What I propose augments rather than replaces peer review.

Another problem is the tendency to treat different studies as statistically independent, even when they have emerged from connected commissioning processes and could therefore amount to multiple testing of the same hypothesis, meaning that every extra study must overcome an increasingly rigorous statistical hurdle to demonstrate efficacy. In combination, these kinds of bias can make individual or groups of studies that report certain effects seem more important than they really are. I suspect that these effects could be a factor in the continuing controversies surrounding genetic modification and the failure of the EU regulatory system to process applications to license new GM products.

A common reaction to such controversy is to commission subject reviews or meta-analyses1 that assess the weight of evidence for certain effects across many individual studies. Ideally, reviewers would use processes similar to those deployed in the Cochrane Reviews that inform decision-making in health care9.

But reviews also contain pitfalls. First, they risk amplifying rather than eliminating systematic bias — which could be more common in some subjects than others. Second, they can be affected by the increasing tendency not to publish 'negative' results4. Meta-analyses can compound the prevalence of false positives in the literature, and can be blind to unreported true negatives. We need rules for how to deal with these issues when compiling literature reviews for policy-relevant research.

Seal of approval

Strict procedures govern experimental design and the evidence standards for trials that are used to determine the efficacy and safety of GM organisms, pesticides or drug therapies. But once products are licensed for use, they are often subject to less formal investigations. The same relaxation of rules applies to testing the efficacy of policy interventions. Ad hoc studies, with all the problems outlined above, can then carry disproportionate political weight when their results question the operational integrity of a licensed product, or the effectiveness of a policy10. Quality-control criteria are needed for these studies that are outside a regulatory framework.

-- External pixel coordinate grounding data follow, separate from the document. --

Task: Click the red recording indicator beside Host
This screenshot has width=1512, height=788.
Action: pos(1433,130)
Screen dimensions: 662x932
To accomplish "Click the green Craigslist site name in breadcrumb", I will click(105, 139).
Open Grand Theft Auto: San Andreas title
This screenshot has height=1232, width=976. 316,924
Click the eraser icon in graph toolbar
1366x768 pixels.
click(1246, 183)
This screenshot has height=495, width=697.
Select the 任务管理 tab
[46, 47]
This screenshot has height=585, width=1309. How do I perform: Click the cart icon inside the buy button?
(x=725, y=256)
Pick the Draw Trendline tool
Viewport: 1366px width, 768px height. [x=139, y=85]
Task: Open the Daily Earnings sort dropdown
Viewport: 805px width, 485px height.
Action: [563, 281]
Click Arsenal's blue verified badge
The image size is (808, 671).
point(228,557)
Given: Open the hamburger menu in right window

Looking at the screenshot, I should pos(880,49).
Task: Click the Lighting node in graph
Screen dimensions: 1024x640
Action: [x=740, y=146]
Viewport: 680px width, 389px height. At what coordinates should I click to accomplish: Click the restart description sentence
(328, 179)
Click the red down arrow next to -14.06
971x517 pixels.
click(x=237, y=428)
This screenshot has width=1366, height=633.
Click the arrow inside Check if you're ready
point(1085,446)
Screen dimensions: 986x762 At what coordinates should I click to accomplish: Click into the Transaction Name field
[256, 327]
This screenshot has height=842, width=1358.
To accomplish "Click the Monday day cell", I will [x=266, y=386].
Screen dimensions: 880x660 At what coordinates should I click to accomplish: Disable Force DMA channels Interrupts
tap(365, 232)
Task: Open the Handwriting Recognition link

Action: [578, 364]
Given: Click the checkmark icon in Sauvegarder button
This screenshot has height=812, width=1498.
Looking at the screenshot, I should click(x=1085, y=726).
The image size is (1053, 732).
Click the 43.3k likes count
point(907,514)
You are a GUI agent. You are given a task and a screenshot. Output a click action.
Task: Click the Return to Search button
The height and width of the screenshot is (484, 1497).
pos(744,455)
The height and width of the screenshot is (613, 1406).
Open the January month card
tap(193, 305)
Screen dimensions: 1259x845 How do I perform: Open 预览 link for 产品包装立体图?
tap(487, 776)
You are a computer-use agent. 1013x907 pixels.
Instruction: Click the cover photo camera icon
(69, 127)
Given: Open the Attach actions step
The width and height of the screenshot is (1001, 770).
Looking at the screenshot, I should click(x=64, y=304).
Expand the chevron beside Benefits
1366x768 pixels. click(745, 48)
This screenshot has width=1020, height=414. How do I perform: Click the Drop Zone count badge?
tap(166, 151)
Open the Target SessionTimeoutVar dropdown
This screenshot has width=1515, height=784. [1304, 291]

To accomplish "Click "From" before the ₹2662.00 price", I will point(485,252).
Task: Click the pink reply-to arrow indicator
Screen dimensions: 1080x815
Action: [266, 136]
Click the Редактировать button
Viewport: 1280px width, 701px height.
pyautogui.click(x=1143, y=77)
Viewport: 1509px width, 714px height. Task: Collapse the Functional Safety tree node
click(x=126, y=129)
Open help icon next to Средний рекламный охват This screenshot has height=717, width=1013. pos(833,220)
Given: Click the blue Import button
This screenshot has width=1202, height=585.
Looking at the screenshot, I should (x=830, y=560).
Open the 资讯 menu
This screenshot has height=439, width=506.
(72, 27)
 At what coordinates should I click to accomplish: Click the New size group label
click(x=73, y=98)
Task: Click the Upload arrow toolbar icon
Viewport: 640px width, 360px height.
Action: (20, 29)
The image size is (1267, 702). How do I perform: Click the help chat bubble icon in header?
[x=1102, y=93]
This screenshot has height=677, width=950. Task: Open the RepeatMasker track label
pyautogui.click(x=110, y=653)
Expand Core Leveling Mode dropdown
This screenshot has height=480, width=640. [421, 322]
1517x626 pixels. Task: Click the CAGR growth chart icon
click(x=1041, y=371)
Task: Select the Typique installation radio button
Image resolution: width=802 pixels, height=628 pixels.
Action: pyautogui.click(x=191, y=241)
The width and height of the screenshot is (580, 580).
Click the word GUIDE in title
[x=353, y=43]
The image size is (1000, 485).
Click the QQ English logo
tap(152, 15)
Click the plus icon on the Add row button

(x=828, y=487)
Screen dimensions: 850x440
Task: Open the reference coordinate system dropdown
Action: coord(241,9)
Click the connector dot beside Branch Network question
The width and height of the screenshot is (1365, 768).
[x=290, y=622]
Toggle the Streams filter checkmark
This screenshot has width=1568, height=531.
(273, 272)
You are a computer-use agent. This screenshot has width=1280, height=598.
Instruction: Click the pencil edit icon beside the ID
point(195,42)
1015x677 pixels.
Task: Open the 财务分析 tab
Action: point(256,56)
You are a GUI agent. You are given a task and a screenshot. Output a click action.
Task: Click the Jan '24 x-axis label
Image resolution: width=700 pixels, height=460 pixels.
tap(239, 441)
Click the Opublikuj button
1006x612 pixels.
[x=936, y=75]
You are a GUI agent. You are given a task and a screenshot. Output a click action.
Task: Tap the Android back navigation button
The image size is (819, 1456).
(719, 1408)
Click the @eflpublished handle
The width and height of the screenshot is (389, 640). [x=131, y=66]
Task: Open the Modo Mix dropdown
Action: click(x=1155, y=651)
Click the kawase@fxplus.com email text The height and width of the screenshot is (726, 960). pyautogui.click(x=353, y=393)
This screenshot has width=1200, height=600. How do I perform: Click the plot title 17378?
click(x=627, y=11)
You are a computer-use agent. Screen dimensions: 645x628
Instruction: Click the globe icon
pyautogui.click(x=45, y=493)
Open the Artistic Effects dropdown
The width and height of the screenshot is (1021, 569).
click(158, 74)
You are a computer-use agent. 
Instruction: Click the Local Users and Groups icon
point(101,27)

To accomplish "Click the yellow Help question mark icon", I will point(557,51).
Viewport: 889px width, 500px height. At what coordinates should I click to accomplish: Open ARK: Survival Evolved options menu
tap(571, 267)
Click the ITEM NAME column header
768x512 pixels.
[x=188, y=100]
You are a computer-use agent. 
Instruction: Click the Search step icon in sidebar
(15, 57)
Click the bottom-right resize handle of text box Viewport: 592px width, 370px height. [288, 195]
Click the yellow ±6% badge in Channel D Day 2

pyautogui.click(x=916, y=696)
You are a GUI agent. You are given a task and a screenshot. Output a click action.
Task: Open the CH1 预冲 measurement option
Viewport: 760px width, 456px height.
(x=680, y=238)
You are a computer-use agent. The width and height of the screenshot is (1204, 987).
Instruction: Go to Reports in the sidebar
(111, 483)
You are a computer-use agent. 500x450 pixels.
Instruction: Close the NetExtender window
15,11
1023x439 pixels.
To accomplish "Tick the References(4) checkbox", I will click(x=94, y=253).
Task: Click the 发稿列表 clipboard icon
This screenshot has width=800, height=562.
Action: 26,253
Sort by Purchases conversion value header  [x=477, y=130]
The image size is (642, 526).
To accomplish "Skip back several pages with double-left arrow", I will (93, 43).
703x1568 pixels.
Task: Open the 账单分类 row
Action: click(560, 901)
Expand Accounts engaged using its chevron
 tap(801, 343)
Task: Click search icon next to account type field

We need an international audited standard that grades studies, or perhaps journals. It would evaluate how research was commissioned, designed, conducted and reported. This audit procedure would assess many of the fundamental components of scientific studies, such as appropriate statistical power; precision and accuracy of measurements; and validation data for assays and models. It would also consider conflicts of interest, actual or implied, and more challenging issues about the extent to which the conclusions follow from the data. Any research paper or journal that does not present all the information needed for audit would automatically attract a low grade.

Such a system would provide policy officials and others with a reliable way of assessing evidence quality, and it would drive up standards in scientific research to reverse the worrying trends that suggest underlying bias1,2,3,4,7.

Critics will counter that my proposed certification standard would be subjective and would shift the job of assessing quality away from expert peer reviewers. But in its current form, peer review fails to set a consistent standard. What I propose augments rather than replaces peer review, and assessment could be carried out on behalf of authors, journals or users of information through the use of third-party certified auditors.

I do not underestimate the challenge of establishing such a system, but it would bring standards to scientific publishing that are common practice in other disciplines. Ultimately, this will increase the rigour and transparency around the scientific literature that is used in policy decisions.